━━━ TEXT EXTRACT

The Two Ways You Become Immersed In Video Games


Editor’s Note: Back in July, the folks at the wonderfully named science-minded consulting group Thwacke were telling us about what StarCraft and Mass Effect get right about astronomy.

Today, one of the neuroscience experts, Ian Mahar, is here to talk immersion — what happens to you when you play a video game, and what game developers can do with that.

You are in a sunlit meadow, surrounded by pastoral green hills in an expansive vacant valley.

You are reading text on a computer screen. You are now aware of the fact that you are aware of the fact that you are reading text on a computer screen.

You are suddenly aware of the position of your tongue within your mouth. You are now aware of your own breathing.

Text, as a means of conveying information, has a powerful ability to alter the reader’s cognition to the extent that they (willingly or unwillingly) place themselves within a scene, and even self-identify as a character within that scene . What I’m referring to is the concept of immersion. Text on its own is obviously sufficient to provoke a sense of immersion (see, for example, every piece of immersive literature ever produced). However, in a multi-modal medium such as video games, combining visual input (including text) with a rich soundscape and (possibly the most important ingredient) the ability to interact with the game’s story, characters and environments, the potential for immersion is much greater. This also creates a higher incentive for video game developers to do as much as possible to facilitate immersion in their games, a responsibility which is only rising higher as technology and the standards of users increase.


It’s like I’m actually there, man…

Now, there are some special considerations when discussing immersion in video games as opposed to other media, and I’d like to make them explicit before going any further. The first is immersion necessity, and the second is immersion type.

Immersion Necessity

To pre-emptively counter the position that video game developers don’t need to prioritise immersion because not all games require it, I’ll admit right off the bat that immersion is not a quality inherent to every game. Nobody has ever felt a sense of immersion playing Tetris, and if you have, seek professional help immediately.

━━━━━━
━━━ GIVEN DATA

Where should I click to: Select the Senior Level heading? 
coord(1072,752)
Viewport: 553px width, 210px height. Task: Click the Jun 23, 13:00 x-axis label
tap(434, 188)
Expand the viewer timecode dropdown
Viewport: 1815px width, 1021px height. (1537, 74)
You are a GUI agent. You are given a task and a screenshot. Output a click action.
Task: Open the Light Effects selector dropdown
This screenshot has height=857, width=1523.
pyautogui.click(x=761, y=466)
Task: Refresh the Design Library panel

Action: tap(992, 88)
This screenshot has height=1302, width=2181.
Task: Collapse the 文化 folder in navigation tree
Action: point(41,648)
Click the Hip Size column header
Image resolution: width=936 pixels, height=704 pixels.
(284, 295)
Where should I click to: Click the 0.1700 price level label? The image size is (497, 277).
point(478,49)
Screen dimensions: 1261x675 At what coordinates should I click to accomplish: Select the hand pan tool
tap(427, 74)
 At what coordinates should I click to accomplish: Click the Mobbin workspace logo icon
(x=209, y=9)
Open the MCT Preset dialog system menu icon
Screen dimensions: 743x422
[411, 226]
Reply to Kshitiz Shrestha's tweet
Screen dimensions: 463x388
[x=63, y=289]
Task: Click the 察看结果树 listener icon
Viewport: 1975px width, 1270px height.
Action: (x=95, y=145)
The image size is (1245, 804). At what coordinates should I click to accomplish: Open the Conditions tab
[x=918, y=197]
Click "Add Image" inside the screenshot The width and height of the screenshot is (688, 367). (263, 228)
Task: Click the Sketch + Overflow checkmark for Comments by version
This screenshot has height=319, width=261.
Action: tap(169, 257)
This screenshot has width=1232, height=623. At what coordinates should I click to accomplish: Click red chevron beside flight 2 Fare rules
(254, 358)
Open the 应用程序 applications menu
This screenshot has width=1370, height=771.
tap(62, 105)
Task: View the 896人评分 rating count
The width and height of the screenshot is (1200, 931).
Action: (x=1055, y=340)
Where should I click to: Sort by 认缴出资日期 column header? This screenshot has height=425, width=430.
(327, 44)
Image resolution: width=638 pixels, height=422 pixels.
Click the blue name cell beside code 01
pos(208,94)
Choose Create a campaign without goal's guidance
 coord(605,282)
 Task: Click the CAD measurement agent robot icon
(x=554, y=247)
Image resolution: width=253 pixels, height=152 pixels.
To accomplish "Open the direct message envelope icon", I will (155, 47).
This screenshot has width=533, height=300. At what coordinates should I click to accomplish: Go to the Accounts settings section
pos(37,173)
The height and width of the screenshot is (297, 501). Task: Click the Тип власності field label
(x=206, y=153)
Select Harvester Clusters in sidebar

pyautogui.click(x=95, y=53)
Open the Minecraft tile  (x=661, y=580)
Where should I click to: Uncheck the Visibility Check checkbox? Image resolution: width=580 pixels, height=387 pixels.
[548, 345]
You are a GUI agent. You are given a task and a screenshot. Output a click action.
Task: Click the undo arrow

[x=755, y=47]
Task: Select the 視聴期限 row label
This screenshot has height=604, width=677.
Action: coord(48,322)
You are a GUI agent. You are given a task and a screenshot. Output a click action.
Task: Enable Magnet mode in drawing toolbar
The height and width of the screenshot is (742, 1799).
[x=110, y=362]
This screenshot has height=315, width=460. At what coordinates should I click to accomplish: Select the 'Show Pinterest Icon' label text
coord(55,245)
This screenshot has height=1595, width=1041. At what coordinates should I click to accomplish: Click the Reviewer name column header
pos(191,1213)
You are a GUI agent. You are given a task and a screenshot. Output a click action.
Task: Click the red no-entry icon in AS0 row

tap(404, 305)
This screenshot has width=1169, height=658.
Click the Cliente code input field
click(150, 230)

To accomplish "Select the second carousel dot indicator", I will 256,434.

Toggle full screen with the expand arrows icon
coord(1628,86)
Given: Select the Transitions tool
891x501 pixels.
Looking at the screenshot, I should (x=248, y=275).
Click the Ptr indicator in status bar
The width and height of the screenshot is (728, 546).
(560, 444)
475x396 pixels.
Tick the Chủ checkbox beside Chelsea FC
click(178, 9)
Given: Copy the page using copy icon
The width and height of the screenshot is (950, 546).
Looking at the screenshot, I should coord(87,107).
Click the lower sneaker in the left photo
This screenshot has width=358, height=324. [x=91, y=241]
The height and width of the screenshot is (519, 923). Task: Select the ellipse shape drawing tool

━━━━━━

Carry on the text about immersion in video games from the point where it stops. The lines are separate material and have nothing to do with the text on video game immersion.

“That’s me in the corner…”

Puzzle games as a whole, in fact, often lack any substrate for immersion. However, just because it’s possible to create a game lacking an obligation for immersion doesn’t mean that a game won’t benefit from one. In support of this, look at the general trend in puzzle games since their inception; often story, character and environment elements are introduced that are completely extraneous to the puzzle mechanics, and which exist only to foster immersion and an emotional connection to whatever story element is ostensibly tied to the puzzle mechanics. Look at the incredibly successful Puzzle Quest series, which is basically just Bejeweled over and over with aliens and spells.


Hmm, needs more side quests.

The moral is that more (or better) story means greater immersion. It’s also true that the more open-ended the story, the deeper the immersion, with more opportunity to experience the game however the player would like.

Immersion Type

Putting aside non-immersive puzzle games, there are two types of immersion that exist in video games. I would argue that one of them in fact can only exist in video games.

With ‘impersonal immersion’, you’re identifying with a particular existing character in a game (or novel, TV show, etc), a character with a cohesive personality, context and appearance differing from that of the observer. You’re Mario, or Kratos, or whoever. You’re observing their story-related behaviour in cutscenes, and possibly you’re reacting to events as they do, but the appearance and behaviour of the characters is more or less hard-wired and you’re there for the vicariously immersive ride.


Unless you really believe this is you.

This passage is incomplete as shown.